Along with the setbacks the world has suffered the past two years, my health has certainly thrown me some curveballs too. After being forced to shut because of lockdowns the day after I launched, I started again with my store the following year. I started feeling a bit shit health-wise, but powered through, so when I started getting attention and sales, I was delighted. I got to ride that wave for about a month, before a second brain tumour was discovered. I’m 9 months into recovering, and back to working on Shop Naughtee again.
I can very clearly see what holds me back and it’s my energy and physical capabilities. It is important that I take advantage of the better days, but these have been few and far between recently, so I have recognised I really need to batch prepare content, in particular Instagram reels. My primary social account is Instagram and I absolutely get the best traffic when I create a reel. It takes a little extra brain and body power even on good days to make them, so I tend to stick to shorter videos where I am sitting. Exploring hashtags used by other disabled creators can be a great way to discover fresh ideas for ways to get creative with poor mobility. I have used still images in a reel which perform okay, and I’ve also seen people animating still content to post as a reel, simply because reels are popular right now. You can animate still images by using the free app, Canva. There is a paid version, but the free one is fantastic without the need to upgrade.

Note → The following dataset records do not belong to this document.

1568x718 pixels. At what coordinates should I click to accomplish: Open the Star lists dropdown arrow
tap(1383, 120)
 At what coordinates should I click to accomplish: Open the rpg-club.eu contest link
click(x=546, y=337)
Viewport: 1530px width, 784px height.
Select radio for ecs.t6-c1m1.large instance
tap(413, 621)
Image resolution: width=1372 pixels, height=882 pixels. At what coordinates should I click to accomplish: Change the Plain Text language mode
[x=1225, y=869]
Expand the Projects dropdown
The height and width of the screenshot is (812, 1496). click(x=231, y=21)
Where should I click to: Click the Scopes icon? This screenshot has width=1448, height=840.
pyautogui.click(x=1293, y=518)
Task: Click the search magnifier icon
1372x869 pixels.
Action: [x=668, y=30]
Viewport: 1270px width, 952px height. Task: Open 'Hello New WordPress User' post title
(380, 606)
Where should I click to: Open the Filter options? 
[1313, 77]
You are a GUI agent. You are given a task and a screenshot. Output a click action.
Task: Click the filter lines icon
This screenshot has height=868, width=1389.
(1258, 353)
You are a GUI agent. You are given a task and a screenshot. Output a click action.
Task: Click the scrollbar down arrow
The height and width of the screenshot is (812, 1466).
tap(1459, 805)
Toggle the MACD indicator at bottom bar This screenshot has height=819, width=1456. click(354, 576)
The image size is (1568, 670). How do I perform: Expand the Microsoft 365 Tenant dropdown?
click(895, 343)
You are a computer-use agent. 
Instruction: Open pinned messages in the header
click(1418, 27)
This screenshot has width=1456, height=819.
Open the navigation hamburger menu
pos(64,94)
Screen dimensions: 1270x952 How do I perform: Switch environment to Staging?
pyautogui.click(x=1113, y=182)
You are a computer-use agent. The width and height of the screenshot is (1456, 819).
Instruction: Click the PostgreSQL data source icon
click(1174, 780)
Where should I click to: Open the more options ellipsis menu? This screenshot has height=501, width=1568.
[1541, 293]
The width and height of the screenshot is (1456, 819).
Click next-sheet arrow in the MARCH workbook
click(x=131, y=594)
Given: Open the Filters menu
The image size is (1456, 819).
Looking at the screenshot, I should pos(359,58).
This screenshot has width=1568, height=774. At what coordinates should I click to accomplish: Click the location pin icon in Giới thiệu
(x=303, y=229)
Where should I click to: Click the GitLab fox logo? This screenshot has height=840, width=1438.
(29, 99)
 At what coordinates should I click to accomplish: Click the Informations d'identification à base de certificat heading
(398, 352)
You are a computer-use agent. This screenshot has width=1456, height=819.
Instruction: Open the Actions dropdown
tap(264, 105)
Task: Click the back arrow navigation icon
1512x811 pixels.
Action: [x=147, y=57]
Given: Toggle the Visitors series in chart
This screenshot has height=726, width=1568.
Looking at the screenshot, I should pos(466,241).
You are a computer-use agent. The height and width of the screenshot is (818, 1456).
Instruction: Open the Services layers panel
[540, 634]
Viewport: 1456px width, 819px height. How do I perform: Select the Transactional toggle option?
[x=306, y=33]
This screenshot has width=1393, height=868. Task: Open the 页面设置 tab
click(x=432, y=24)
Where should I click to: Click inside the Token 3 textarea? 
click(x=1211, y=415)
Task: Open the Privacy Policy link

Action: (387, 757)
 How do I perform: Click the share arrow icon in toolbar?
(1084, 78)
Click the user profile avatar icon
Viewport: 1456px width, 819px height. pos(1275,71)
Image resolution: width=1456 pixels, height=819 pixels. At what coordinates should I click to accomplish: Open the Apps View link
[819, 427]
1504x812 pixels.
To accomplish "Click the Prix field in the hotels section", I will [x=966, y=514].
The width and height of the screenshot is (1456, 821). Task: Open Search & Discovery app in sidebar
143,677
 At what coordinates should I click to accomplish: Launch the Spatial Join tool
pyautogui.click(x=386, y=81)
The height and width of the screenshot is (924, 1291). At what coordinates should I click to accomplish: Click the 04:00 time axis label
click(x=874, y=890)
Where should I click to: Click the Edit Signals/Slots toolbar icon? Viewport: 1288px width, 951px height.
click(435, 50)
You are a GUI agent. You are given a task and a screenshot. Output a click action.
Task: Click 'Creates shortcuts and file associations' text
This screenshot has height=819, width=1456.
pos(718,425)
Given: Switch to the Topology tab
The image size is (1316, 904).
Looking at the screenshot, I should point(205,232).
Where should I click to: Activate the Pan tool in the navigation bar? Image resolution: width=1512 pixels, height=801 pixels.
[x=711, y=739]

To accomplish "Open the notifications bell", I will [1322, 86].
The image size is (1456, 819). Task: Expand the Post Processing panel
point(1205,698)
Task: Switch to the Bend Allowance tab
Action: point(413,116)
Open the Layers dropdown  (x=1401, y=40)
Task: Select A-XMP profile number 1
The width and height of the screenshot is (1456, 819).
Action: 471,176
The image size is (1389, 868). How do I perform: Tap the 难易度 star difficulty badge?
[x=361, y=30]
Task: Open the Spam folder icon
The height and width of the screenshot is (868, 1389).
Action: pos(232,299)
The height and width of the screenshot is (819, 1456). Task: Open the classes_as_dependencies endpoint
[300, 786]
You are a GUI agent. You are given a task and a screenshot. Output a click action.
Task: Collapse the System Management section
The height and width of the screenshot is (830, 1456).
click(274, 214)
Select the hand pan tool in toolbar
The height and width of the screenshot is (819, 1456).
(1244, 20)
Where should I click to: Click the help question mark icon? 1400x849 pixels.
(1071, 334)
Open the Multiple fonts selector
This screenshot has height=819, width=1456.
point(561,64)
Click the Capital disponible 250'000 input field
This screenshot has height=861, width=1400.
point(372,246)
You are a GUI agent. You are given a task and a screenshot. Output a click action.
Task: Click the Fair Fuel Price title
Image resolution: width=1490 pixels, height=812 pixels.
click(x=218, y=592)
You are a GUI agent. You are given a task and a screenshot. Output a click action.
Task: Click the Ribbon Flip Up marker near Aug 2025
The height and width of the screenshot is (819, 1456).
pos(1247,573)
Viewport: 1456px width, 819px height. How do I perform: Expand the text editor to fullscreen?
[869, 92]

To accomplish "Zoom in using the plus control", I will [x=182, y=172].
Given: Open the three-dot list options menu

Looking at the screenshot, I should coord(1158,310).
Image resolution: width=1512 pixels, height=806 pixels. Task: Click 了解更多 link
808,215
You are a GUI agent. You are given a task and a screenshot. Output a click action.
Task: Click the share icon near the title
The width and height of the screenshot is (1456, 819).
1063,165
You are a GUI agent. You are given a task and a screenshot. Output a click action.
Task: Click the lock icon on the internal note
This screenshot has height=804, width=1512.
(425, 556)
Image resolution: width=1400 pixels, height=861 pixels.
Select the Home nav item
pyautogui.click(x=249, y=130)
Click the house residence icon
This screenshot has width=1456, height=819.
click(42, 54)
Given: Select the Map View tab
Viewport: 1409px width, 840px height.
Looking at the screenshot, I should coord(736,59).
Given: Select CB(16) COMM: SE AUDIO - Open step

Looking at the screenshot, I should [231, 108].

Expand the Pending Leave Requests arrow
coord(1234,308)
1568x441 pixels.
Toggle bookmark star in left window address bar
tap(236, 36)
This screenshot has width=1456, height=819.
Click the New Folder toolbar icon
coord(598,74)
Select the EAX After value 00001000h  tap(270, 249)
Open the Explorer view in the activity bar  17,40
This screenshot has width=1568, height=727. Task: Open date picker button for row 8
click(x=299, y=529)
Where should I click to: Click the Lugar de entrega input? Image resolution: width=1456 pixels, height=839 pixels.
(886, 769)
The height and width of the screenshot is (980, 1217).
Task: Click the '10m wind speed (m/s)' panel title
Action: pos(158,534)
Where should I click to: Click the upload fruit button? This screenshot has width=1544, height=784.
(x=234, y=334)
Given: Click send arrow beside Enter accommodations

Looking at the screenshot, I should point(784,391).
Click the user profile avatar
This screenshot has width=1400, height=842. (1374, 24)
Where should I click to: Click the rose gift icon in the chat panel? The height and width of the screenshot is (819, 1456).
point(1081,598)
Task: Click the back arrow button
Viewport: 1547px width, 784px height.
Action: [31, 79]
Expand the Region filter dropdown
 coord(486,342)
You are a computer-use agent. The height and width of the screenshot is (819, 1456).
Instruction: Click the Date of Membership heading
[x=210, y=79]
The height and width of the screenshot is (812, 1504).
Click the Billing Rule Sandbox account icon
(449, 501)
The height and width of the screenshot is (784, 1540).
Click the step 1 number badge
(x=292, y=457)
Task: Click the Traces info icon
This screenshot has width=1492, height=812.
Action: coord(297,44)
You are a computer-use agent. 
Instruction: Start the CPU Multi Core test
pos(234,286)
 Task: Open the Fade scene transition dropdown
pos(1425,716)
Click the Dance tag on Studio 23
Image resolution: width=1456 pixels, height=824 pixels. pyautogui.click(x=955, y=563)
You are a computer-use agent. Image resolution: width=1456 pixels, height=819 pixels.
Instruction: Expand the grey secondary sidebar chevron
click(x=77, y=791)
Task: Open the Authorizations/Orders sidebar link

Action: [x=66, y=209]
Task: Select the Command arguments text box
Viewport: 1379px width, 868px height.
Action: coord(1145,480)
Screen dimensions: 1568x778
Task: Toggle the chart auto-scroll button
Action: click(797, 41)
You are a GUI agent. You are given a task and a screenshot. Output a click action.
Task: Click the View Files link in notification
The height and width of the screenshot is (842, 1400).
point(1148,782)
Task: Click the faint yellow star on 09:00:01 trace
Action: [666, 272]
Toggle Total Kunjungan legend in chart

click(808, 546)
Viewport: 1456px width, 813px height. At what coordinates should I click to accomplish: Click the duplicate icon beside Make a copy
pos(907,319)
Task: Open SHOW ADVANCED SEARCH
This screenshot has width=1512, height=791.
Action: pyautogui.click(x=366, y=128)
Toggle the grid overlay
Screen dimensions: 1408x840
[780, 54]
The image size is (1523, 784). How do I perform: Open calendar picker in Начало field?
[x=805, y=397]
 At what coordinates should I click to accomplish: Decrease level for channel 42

Probably the biggest struggle I have is a constant mental battle of ‘I should/could try harder to do XYZ.’ I compare myself to so many successful businesses or creatives that I see posting the cutest videos or sharing their success stories. My solution? Don’t look. Try to use social media only when you need to post or respond to comments and notifications. By turning off all notifications apart from messages and comments, I am much less likely to doom scroll through everyone else’s wins that make me so frustrated about what I lack or am incapable of doing. Treat your business like any other. You may be surprised to find that our able bodied peers face many of the same boundaries we do. People only show the parts of their lives that make them look good!
Here are a few little tips I’ve found that can really help me when energy is low, which is most days.
Don’t be afraid to reuse old content. Social media moves so quickly that many people won’t recall seeing it the first time. You can edit images in many ways using filters, quotes, animations or collage apps.
Have a hashtag list saved in your notes, and you can copy and paste them quickly for the post you’re working on. Be sure to use Pinterest to find hashtags relevant to your niche!
Don’t be afraid to ask for help - shout outs can do amazing things for any account. Just be sure to make a genuine relationship with the person you’re asking for help first!
Hit Google to find free stock image websites that you can use to work with your brand, then you can mix it up with filters and details that make it work for you.
Be kind to yourself. We have not been dealt the same cards as many able bodied people. Not all able bodied people can be successful small business owners either, but as disabled people we are faced with more barriers, struggles and adversity that means it's bound to take a bit longer to get anywhere.
Celebrate your success
Remember where and why you started. Get the fire and excitement back in your belly by celebrating your wins whether they’re old or new, big or small. The one I consistently go back to is that one of the first designs I sold was to a customer in New York - this makes me so happy!
Look at yourself being a badass! All these odds are stacked against you, yet you’re still up and about giving a shit about your life and your passion - not everyone is brave enough to try and make their ideas into reality, but you do!